[DO NOT PUBLISH]
IN THE UNITED STATES COURT OF APPEALS
FOR THE ELEVENTH CIRCUIT FILED
________________________ U.S. COURT OF APPEALS
ELEVENTH CIRCUIT
No. 09-10140 APRIL 1, 2010
________________________ JOHN LEY
CLERK
D. C. Docket No. 07-00872-CV-ORL-DAB
ROBERT DAWLEY,
Plaintiff-Counter-
Defendant-Appellee,
versus
NF ENERGY SAVING CORP. OF AMERICA,
Defendant-Counter-
Claimant-Appellant,
LI GANG, CEO,
Defendant,
SAMUEL WINER,
Counter-Defendant.
________________________
Appeal from the United States District Court
for the Middle District of Florida
_________________________
(April 1, 2010)
Before TJOFLAT, PRYOR and MARTIN, Circuit Judges.
PER CURIAM:
NF Energy Saving Corp. of America, Inc. (“NF Energy”) appeals the district
court’s entry of judgment in the favor of Plaintiff, Robert L. Dawley. After review
and oral argument, we reverse and render judgment in favor of NF Energy.
I.
Mr. Dawley, who proceeded pro se in the district court,1 entered into a series
of transactions with NF Energy.2 Two are relevant to this appeal. First, Mr.
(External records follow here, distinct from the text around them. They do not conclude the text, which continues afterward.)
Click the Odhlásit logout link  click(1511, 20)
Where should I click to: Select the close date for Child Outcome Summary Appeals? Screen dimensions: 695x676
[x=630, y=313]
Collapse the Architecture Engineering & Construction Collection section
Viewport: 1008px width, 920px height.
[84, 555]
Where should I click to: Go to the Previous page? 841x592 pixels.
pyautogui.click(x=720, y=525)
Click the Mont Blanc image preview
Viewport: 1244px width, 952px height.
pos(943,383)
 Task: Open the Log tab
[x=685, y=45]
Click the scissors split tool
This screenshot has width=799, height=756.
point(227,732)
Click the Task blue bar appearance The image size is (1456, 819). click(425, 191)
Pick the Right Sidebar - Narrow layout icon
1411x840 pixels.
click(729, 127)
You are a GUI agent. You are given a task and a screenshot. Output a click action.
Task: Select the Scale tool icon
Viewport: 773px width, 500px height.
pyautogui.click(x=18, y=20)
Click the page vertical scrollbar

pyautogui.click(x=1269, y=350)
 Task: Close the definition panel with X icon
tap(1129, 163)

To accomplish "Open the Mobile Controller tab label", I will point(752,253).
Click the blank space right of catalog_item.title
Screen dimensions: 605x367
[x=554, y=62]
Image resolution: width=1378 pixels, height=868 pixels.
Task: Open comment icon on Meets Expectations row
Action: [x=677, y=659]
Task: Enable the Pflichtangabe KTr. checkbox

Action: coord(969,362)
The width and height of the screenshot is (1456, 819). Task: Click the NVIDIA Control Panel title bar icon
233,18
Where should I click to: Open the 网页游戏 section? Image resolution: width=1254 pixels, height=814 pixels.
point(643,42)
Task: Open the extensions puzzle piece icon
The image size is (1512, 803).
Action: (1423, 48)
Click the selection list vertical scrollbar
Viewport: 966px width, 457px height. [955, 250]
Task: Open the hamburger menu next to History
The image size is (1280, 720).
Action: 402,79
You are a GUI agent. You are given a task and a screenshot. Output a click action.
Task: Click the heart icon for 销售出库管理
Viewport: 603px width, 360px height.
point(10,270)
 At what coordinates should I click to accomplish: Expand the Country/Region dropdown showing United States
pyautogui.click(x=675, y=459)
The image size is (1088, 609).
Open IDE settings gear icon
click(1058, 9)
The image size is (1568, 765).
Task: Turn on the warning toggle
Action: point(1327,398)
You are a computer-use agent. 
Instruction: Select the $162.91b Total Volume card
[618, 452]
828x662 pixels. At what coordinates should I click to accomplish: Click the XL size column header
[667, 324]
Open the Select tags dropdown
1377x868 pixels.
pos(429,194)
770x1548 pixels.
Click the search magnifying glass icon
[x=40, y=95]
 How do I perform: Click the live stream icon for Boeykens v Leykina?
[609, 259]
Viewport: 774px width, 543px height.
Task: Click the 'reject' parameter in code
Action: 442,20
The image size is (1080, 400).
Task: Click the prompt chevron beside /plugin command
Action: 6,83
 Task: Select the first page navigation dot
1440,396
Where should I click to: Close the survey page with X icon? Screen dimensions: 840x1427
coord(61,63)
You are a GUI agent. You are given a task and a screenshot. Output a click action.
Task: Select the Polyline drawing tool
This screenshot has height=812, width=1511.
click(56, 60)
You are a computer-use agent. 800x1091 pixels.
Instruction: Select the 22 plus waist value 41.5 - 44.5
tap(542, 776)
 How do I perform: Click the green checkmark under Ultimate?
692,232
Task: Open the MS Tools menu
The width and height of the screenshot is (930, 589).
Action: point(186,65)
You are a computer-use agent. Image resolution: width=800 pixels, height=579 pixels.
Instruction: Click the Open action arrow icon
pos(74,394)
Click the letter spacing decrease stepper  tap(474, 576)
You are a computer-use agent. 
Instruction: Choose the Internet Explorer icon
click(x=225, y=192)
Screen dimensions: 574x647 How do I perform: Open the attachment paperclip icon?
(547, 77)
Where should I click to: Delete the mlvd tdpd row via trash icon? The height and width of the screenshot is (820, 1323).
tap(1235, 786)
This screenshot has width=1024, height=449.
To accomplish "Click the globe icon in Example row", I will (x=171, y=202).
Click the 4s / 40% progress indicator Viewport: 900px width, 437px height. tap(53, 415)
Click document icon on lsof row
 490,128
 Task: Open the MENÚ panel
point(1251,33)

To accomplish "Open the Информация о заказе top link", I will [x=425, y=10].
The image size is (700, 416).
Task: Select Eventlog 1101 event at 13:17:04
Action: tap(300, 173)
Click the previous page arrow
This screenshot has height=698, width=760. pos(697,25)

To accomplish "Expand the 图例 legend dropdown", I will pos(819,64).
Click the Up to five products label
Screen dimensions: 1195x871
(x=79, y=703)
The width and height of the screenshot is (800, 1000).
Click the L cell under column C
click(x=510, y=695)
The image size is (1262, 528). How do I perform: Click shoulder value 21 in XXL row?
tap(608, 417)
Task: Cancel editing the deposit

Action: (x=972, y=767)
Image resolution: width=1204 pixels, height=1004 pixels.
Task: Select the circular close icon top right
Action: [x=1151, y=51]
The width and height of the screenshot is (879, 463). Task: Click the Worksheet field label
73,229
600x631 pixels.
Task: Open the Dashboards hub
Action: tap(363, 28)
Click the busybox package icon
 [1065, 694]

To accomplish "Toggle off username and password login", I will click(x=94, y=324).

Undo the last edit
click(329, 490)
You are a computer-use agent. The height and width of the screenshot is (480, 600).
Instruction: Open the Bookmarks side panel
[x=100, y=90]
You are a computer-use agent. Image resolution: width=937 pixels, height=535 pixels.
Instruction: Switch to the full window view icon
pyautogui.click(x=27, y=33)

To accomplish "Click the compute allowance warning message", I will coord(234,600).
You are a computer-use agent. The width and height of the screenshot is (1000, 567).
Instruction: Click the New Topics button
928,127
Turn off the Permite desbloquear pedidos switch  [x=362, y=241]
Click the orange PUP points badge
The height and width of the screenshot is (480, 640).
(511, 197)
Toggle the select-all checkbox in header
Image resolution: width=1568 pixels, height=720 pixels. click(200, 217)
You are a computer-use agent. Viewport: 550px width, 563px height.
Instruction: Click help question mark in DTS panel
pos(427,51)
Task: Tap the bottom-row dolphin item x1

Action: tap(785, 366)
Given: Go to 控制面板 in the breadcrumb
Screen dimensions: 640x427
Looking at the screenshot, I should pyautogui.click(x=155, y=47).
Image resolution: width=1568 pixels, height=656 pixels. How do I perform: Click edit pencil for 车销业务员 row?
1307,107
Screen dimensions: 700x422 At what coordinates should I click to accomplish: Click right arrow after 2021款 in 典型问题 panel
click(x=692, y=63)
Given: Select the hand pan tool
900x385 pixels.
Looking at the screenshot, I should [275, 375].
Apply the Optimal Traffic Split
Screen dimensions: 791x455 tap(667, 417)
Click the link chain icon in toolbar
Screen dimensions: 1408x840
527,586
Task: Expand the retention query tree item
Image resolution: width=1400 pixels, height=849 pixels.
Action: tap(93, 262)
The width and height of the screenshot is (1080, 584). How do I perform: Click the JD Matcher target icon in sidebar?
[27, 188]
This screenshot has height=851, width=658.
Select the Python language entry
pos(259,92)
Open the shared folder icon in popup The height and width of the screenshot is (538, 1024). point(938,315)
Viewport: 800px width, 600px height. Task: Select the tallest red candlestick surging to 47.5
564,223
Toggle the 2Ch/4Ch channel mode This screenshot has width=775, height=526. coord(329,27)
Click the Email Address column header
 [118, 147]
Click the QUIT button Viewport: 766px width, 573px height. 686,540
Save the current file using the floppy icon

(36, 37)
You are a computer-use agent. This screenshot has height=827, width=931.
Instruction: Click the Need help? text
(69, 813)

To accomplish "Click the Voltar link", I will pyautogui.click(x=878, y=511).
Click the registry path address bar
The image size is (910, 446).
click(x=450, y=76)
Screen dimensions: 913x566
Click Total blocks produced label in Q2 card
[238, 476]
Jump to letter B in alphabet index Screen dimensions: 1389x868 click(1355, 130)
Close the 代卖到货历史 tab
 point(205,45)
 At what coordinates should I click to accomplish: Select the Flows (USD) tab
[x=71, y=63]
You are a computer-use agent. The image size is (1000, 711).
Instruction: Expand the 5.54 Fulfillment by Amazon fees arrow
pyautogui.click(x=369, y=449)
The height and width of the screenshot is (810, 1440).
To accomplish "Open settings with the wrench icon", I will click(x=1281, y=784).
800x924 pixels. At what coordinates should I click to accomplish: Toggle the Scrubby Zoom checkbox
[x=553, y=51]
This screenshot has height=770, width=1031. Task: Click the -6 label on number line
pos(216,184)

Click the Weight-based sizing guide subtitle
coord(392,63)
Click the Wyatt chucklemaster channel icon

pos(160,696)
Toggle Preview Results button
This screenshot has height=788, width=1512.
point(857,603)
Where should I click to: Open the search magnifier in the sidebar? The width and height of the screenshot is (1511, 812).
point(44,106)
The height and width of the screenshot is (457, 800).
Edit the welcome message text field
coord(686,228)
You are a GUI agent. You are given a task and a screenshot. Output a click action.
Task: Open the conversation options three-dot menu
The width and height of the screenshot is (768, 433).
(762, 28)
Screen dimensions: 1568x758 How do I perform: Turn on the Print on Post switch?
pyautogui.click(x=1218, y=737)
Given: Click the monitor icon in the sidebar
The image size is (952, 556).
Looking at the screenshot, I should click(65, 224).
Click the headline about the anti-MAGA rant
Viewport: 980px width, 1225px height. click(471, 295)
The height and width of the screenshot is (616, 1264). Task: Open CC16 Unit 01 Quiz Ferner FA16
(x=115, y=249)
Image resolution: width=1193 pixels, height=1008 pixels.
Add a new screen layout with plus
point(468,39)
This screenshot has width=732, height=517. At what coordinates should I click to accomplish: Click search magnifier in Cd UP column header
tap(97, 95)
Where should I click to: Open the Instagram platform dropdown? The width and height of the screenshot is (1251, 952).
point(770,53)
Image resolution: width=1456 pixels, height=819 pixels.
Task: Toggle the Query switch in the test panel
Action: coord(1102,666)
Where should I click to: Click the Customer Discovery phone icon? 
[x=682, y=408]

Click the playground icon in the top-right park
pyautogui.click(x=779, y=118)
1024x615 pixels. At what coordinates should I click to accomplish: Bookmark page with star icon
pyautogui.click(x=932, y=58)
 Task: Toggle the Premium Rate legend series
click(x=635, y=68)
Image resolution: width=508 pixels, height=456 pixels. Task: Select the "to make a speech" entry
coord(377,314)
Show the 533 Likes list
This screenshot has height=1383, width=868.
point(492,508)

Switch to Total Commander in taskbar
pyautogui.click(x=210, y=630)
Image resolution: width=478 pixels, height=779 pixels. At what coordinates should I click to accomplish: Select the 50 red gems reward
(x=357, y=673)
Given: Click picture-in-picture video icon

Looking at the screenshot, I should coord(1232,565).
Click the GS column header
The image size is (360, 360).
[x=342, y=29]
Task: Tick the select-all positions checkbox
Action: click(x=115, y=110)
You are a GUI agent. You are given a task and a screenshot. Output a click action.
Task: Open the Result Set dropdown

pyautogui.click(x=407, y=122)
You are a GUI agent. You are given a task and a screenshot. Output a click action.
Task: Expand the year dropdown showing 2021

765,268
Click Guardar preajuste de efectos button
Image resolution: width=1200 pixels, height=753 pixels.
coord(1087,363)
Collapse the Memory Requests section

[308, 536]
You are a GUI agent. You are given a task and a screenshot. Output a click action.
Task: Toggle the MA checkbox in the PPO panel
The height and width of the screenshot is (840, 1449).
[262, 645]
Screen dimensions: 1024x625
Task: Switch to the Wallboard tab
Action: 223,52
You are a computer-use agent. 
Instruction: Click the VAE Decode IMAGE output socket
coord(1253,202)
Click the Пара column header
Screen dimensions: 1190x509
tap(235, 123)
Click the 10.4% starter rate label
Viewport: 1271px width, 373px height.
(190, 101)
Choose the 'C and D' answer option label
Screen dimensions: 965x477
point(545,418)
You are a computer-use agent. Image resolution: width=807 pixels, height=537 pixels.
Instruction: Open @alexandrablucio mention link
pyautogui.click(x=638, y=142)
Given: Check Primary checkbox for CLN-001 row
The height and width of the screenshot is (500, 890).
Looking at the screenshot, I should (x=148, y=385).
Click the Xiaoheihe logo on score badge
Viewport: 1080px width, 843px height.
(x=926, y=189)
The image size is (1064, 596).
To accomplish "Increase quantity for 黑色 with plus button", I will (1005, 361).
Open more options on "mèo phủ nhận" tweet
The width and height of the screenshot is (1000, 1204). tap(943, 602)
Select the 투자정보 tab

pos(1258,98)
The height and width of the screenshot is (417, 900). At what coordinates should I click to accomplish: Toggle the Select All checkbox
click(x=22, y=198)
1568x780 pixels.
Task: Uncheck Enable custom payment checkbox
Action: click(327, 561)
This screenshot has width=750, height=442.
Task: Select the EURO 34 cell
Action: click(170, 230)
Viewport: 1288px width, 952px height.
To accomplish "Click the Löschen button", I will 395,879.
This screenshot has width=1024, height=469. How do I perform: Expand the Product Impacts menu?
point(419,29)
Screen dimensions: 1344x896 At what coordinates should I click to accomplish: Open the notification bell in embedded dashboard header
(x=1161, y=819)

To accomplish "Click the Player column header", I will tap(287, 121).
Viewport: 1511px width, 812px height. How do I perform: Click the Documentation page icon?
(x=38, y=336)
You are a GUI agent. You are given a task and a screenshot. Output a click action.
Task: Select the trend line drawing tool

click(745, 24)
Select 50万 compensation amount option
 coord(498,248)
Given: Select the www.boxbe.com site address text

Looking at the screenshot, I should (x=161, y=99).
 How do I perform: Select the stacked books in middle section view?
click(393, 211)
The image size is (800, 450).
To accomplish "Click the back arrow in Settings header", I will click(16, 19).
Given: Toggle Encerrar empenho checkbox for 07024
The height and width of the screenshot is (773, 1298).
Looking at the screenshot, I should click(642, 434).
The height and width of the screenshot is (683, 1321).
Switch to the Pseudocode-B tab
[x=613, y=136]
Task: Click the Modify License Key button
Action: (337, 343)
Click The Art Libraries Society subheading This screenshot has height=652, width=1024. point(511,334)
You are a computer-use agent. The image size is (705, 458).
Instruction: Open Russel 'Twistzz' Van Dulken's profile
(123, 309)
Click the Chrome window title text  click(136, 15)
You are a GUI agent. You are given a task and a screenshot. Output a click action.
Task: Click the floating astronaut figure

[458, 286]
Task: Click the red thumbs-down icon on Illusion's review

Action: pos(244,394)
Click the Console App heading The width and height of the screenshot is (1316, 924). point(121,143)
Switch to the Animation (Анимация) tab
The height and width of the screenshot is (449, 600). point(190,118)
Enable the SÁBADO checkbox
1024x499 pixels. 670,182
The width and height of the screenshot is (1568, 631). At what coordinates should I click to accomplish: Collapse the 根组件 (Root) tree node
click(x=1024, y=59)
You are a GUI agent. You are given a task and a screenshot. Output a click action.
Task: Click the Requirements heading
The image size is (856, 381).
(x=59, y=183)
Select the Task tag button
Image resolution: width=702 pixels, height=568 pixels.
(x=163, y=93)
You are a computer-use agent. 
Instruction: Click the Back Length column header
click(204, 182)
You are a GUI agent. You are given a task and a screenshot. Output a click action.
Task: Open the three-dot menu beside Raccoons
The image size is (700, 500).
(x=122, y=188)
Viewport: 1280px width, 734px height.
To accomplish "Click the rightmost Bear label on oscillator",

Dawley loaned NF Energy a total of $400,000, which was secured by two
“convertible secured promissory notes” for $200,000 each. As amended, the notes
were materially identical. Each was to accrue interest at a rate of 12% per year.
Each provided that Mr. Dawley could, at his option, elect to receive payment in the
form of company stock at a conversion rate of $0.10 per share. And finally, each
provided that NF Energy could repay the principal at any time, but would be
obligated for the full amount of interest due under the note.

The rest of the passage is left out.